A food that was once known as “the forbidden fruit” has become a staple at many tables.
Though first found in the 1750s, it wasn’t until the 1800s that the grapefruit lost its risqu title of forbidden fruit. A Jamaican farmer called the fruit “grapefruit” for the grapelike clusters in which it grows on the tree. Shortly after, grapefruit made its way to the United States in the form of seeds brought by either Spanish or French settlers to Florida. Eventually, in the early 1800s, the first grapefruit seeds were brought to south Texas, most likely by visiting Spanish missionaries.
Almost every spring since then, the air of the Texas Rio Grande Valley has been filled with the sweet and lingering scent of citrus blossoms. Among the palm-tree-lined groves stretching for miles across the Valley exists a sweet slice of culinary cuisine that has been passed down from generation to generation.
Today, this tradition is being shared around the world. Last season, Texas shippers exported more than 23 million pounds of grapefruit to such countries as Australia, Belgium and Japan, to name a few. No matter what country they are in, chefs and home cooks alike use Texas Rio Star Grapefruit to add a sweet, tangy twist to everyday meals and desserts. For instance:
In Asia, grapefruit is served as a decadent dessert topped with a rich ginger syrup.

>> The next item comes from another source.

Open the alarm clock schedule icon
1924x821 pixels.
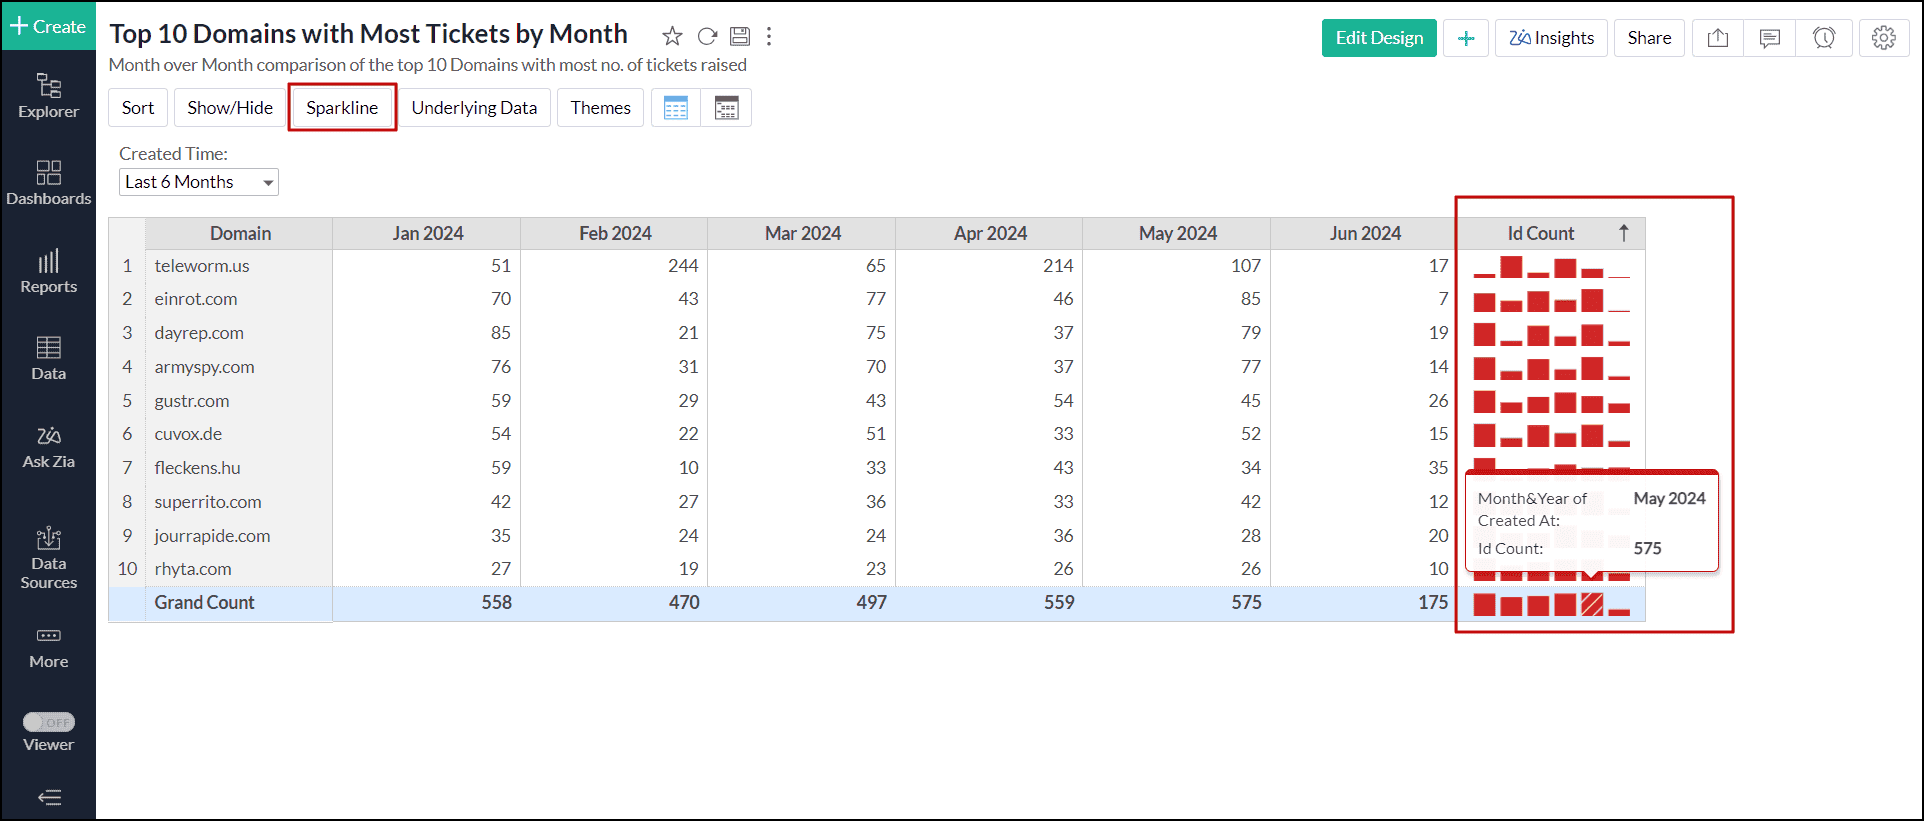pyautogui.click(x=1824, y=38)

Some Scandinavian countries, such as Sweden, add snow peas, grapefruit and scallops to their casseroles before covering them with melted raclette cheese. For a tasty salad, Australians mix crisp watercress, cilantro and fennel with grapefruit sections and olive oil.

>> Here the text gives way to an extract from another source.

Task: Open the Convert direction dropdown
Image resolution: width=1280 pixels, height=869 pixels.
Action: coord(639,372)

South Texas is known for its fusion of Mexican and American cuisines. By adding sweet Texas Rio Star Grapefruit to a traditional guacamole recipe, you can take a common Tex-Mex dish and call it all your own:
Texas Citrus Guacamole
1 Texas Red Grapefruit
2 large ripe avocados
2-3 tablespoons minced purple onion
2 tablespoons sour cream
1/2 teaspoon garlic powder (add more to flavor)
1/2 teaspoon salt
Peel and section grapefruit, reserving 2 tablespoons of juice. Measure 1 cup sections; cut into bite-size pieces and set aside. Peel avocados; mash with a fork until somewhat smooth, leaving some small chunks. Add the remaining ingredients and stir well. Gently fold in grapefruit juice and sections. Serve immediately or cover and chill until serving time. Yield: about 3 cups.